Under the Hood: Architecture and Tech Stack

File Archiver CLI is written in TypeScript and compiles down to ES5. It leverages several robust NPM packages:

  • moment: For precise date math to determine file age.
  • fs-extra: For enhanced file system operations.
  • archiver: A streaming interface for generating the archives.
  • uuid4: To generate unique names for temporary directories.

The codebase relies heavily on Object-Oriented principles, using Singleton classes to manage distinct responsibilities:

  1. FileStorage: Handles interacting with the file system. It reads directories, checks file metadata (mtime), copies files, and deletes directories recursively.
  2. ZipCompressor: Wraps the archiver library to stream the contents of a directory into a highly compressed (level 9) ZIP file.
  3. FileArchiver: The orchestrator. It calculates the cutoff date using the provided month integer and coordinates the other classes.

The Archiving Workflow

When you run the tool via the CLI, Program.main() parses the arguments and triggers FileArchiver to execute a strict workflow:

  1. Filter: It reads the source folder and filters out any files modified more recently than the cutoff date.
  2. Isolate: It copies the qualifying files into a temporary folder inside /tmp/, uniquely named using uuid4.
  3. Compress: The ZipCompressor points to this temporary folder and pipes its contents into a newly created ZIP file located in your specified destination folder.
  4. Clean Up: Once compression is successfully resolved, it recursively deletes the temporary folder and systematically removes the original targeted files from the source directory.

Enterprise-Ready: Testing and Documentation

Reliability is key when writing scripts that intentionally delete files. The author built this CLI keeping testability in mind. Using the Jasmine testing framework alongside jasmine-auto-spies and stream-mock, the core logic is completely unit-tested.
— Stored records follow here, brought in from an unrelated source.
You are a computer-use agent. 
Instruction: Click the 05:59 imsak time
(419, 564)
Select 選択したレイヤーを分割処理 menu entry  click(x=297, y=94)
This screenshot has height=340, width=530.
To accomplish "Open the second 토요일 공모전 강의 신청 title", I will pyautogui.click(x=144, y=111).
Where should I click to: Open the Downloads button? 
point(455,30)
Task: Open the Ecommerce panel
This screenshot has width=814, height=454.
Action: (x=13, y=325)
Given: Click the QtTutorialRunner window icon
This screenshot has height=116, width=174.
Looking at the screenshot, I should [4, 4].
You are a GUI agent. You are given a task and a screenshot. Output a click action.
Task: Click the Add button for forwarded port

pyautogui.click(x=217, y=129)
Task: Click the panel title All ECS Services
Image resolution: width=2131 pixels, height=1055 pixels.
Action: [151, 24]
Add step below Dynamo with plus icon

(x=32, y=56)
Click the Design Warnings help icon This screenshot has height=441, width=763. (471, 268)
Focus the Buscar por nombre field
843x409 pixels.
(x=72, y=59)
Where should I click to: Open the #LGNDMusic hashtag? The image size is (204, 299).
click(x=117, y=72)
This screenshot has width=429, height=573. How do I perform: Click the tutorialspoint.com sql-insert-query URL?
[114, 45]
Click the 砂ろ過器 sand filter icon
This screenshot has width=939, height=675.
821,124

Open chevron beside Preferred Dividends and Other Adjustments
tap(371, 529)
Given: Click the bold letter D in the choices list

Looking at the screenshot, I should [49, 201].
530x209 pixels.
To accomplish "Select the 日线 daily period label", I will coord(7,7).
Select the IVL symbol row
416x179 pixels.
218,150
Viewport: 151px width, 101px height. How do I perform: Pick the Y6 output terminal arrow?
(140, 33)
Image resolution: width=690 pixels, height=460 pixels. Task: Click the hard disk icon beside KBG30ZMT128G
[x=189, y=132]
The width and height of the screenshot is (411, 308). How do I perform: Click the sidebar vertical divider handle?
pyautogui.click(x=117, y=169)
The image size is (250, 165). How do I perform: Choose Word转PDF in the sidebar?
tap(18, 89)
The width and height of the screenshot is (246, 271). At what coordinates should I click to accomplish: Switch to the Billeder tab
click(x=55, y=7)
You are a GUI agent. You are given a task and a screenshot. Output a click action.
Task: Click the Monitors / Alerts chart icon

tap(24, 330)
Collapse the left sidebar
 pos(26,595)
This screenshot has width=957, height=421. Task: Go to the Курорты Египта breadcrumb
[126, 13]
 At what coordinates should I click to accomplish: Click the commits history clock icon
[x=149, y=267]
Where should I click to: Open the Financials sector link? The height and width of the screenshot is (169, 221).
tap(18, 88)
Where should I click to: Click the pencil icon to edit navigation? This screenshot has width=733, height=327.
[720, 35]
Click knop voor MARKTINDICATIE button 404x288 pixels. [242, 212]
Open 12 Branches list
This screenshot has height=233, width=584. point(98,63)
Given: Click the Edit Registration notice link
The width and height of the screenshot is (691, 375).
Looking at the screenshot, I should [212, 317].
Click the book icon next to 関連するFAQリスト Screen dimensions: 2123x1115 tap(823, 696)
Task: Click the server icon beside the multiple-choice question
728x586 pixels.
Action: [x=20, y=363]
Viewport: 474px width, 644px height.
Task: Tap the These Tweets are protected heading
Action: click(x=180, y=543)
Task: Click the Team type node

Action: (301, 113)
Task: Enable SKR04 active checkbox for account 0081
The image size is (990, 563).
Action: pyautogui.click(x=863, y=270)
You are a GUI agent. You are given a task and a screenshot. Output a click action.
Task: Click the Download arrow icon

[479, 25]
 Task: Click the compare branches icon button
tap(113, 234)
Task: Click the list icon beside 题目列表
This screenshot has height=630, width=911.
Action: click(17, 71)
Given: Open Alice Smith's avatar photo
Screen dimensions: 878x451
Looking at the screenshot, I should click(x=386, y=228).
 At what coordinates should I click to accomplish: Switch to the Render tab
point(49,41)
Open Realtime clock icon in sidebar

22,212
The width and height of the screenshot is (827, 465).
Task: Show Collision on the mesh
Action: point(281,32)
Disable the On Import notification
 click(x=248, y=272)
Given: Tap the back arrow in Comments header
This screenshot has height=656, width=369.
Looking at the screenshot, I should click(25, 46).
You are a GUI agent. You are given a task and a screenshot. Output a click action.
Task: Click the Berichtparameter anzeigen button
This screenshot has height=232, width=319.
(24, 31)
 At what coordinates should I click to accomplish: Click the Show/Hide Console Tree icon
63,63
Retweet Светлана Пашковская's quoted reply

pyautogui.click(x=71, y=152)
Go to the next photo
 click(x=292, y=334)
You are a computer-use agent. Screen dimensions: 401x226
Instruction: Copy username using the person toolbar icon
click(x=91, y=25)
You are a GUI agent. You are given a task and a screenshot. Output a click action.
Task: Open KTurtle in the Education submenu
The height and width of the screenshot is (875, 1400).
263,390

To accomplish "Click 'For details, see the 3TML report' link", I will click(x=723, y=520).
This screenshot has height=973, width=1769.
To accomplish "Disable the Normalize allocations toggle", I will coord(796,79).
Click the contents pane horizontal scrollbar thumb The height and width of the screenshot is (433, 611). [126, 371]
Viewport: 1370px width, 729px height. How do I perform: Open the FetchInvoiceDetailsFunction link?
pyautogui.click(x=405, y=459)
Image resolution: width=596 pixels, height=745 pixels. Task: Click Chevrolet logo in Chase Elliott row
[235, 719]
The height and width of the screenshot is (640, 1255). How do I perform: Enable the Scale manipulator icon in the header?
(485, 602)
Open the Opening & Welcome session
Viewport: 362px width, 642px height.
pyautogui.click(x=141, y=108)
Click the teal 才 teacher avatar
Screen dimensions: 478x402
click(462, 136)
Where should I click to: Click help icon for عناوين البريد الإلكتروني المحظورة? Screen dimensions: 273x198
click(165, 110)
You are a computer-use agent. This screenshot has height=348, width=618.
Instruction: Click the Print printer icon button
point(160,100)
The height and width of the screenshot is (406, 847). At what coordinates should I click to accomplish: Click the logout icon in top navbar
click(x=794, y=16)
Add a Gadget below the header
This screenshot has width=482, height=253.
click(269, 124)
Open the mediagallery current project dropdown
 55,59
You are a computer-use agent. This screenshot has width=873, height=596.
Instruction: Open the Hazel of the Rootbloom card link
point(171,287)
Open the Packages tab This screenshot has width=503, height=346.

For example, the test suite verifies that the original files are deleted only after the zip compression successfully occurs.

Furthermore, the project ships with complete HTML documentation generated via TypeDoc. This makes the codebase highly accessible to contributors who might want to extend its capabilities.

Conclusion

Whether you need a ready-to-use tool to clear out old logs or a well-structured open-source project to study TypeScript and Node.js Streams, File Archiver CLI is an excellent repository to explore. It efficiently bridges the gap between simple ad-hoc file system scripts and robust software architecture.

This project is distributed under the GNU General Public License v3.0.